A Corporação Andina de Fomento (CAF) comemorou seus cinquenta anos. Após o transtorno causado entre vários governos latino-americanos pela nomeação de Mauricio Claver-Carone para a presidência do Banco Interamericano de Desenvolvimento – o que quebra a tradição segundo a qual o líder desta organização sempre foi um latino-americano e o vice-presidente executivo um estadunidense – a CAF tem mais motivos para comemorar.

O baixo perfil mantido pela CAF, no entanto, está se tornando cada vez mais difícil de sustentar. Seu tamanho, juntamente com suas políticas de crédito e seu sólido desempenho, está atraindo cada vez mais atenção. Em 2019, a CAF aprovou operações de crédito no valor de US$13 bilhões. Este valor é maior do que o montante que seus principais concorrentes na região, o BID e o Banco Mundial, se comprometeram em fornecer em recursos para o desenvolvimento da América Latina. A CAF se tornou um gigante.

Isto é significativo, tanto para a história quanto para o presente da corporação para o continente”

Vamos rever a história primeiro.

A CAF foi fundada em 1970 para financiar a integração do emergente Grupo Andino, formado pela Bolívia, Colômbia, Chile, Equador e Peru. O capital inicial e seus subsequentes aumentos até 1990 foram subscritos pelas nações fundadoras – que o controlavam completamente. A CAF foi (e ainda é) um banco especial de desenvolvimento: fundado e financiado por países pobres, emprestando recursos a esses mesmos países.

De acordo com seu mandato original, os empréstimos deveriam ser utilizados para projetos de integração na agricultura e na indústria (especialmente bens intermediários e de capital), melhoria da infraestrutura de transporte e comercialização, cooperação técnica e promoção do comércio intra-andino. Eles também seriam canalizados para a Bolívia e Equador para várias iniciativas, já que os países menos desenvolvidos dentro do Grupo gozariam de tratamento preferencial.

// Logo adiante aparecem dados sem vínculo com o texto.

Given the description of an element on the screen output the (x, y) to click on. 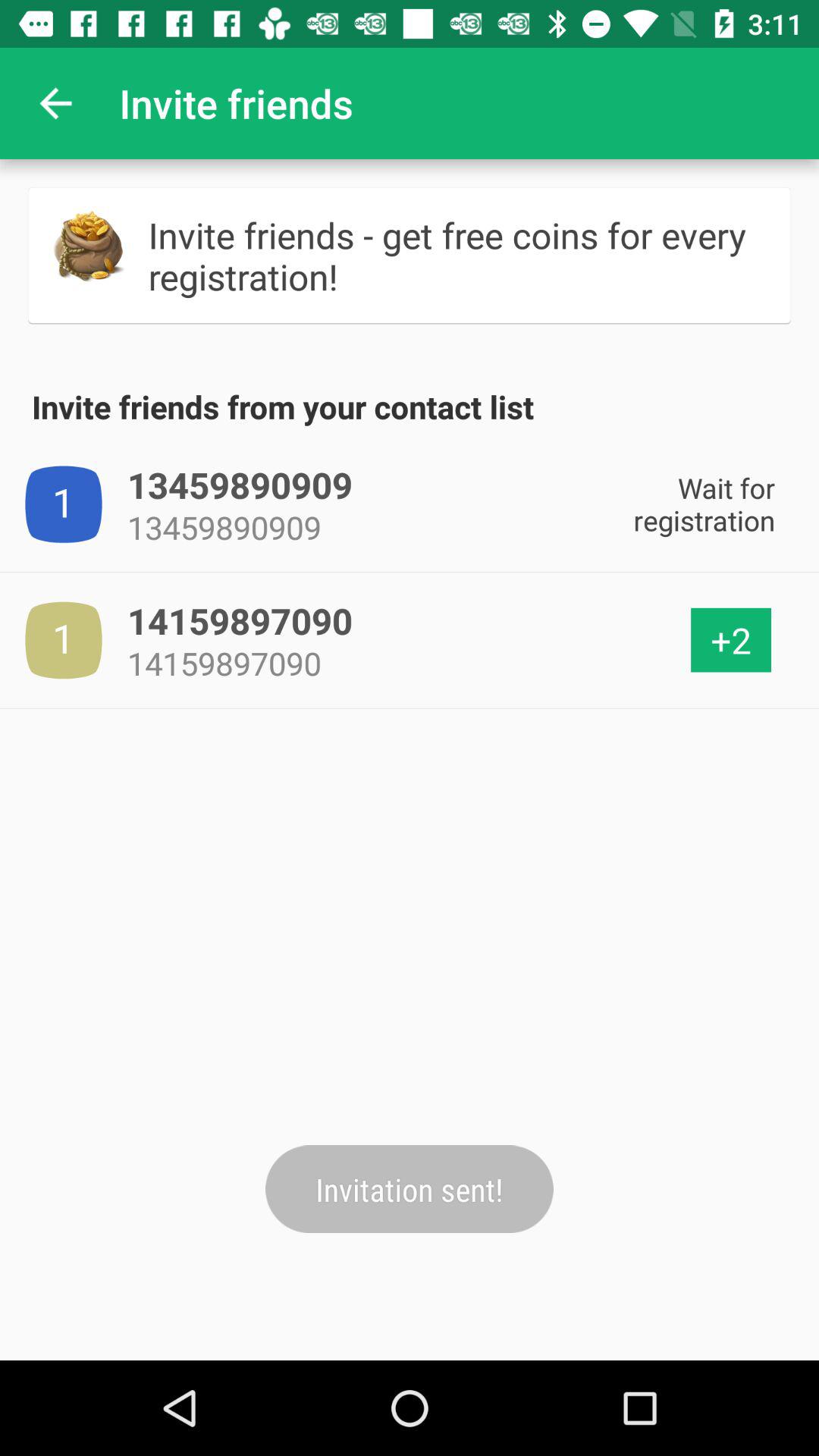
click app next to invite friends (55, 103)
Given the description of an element on the screen output the (x, y) to click on. 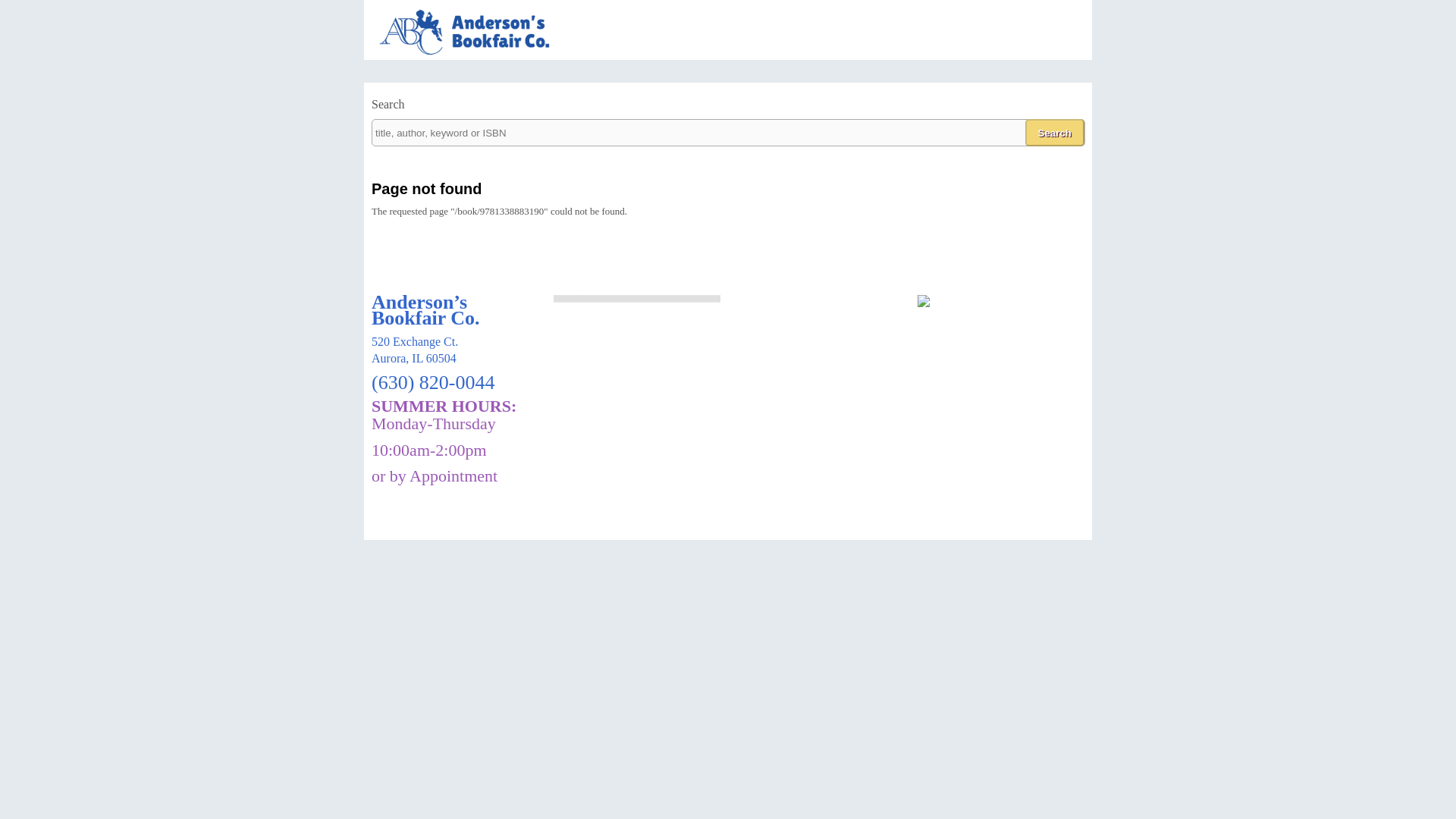
Search (1054, 132)
Search (1054, 132)
Enter the terms you wish to search for. (727, 132)
Home (473, 52)
Given the description of an element on the screen output the (x, y) to click on. 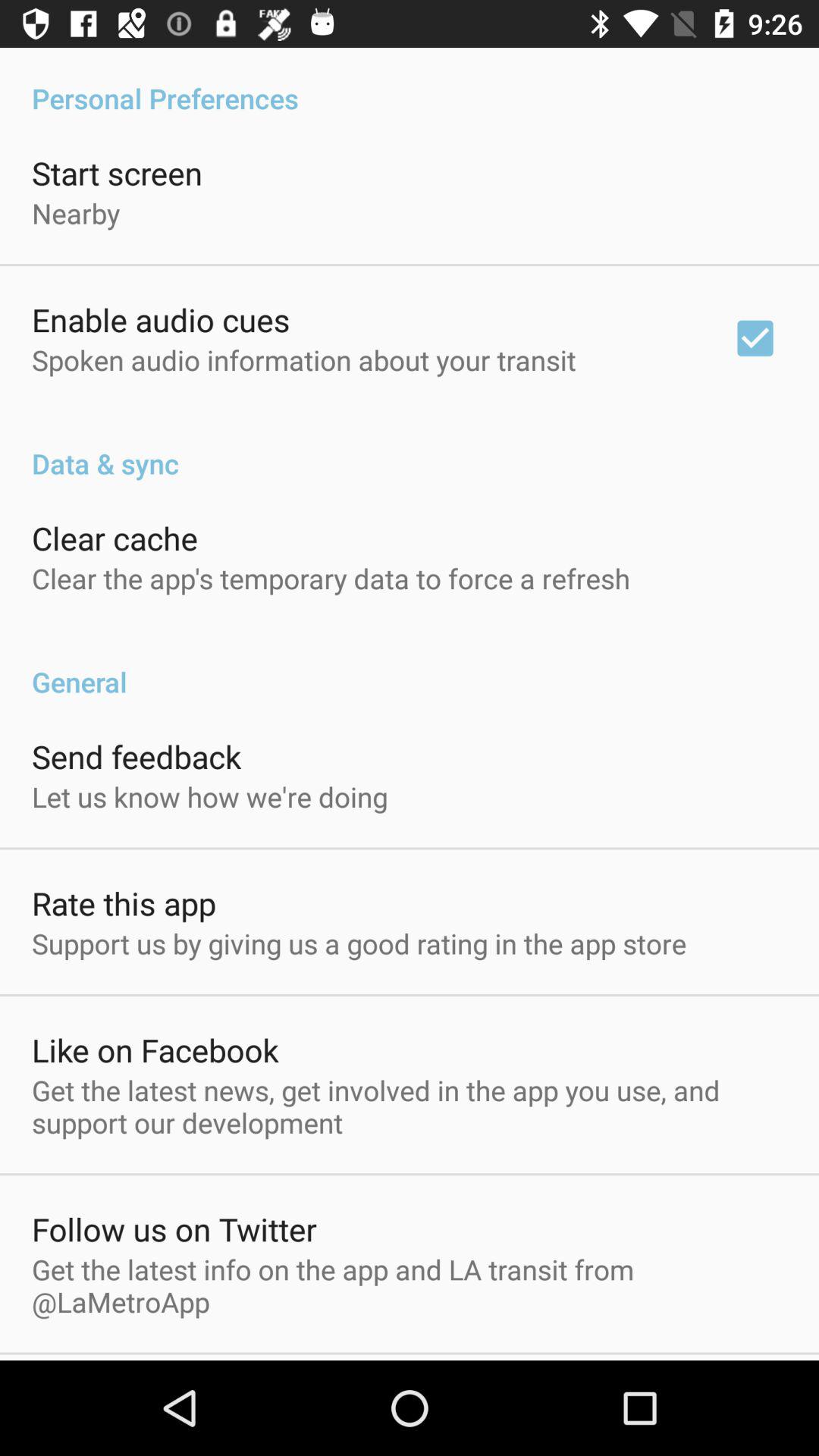
scroll to the spoken audio information item (303, 359)
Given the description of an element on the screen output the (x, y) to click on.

Seguindo estas diretrizes, os primeiros investimentos fluíram para a construção de uma rede de armazéns de arroz na Bolívia, a montagem de um complexo industrial para processar atum tropical no Equador, e a construção de uma ponte em Zulia que facilitaria a integração colombo-venezuelana.

No final dos anos 1980, e tendo em vista o evidente fracasso da industrialização substitutiva na sub-região andina, a Corporação se reposicionou estrategicamente. Sua transformação se deu ao longo de 25 anos em três frentes principais.

Primeiro. Priorizou o financiamento de projetos de infraestrutura (rodoviária, fluvial, marítima e energética) em detrimento de investimentos industriais. Destinou recursos para aumentar a produtividade, proteger o meio ambiente, melhorar a competitividade das pequenas e médias empresas e apoiar as reformas do setor público.

Aceitou a entrada de um grupo de bancos privados como acionistas com voz e voto no conselho de administração”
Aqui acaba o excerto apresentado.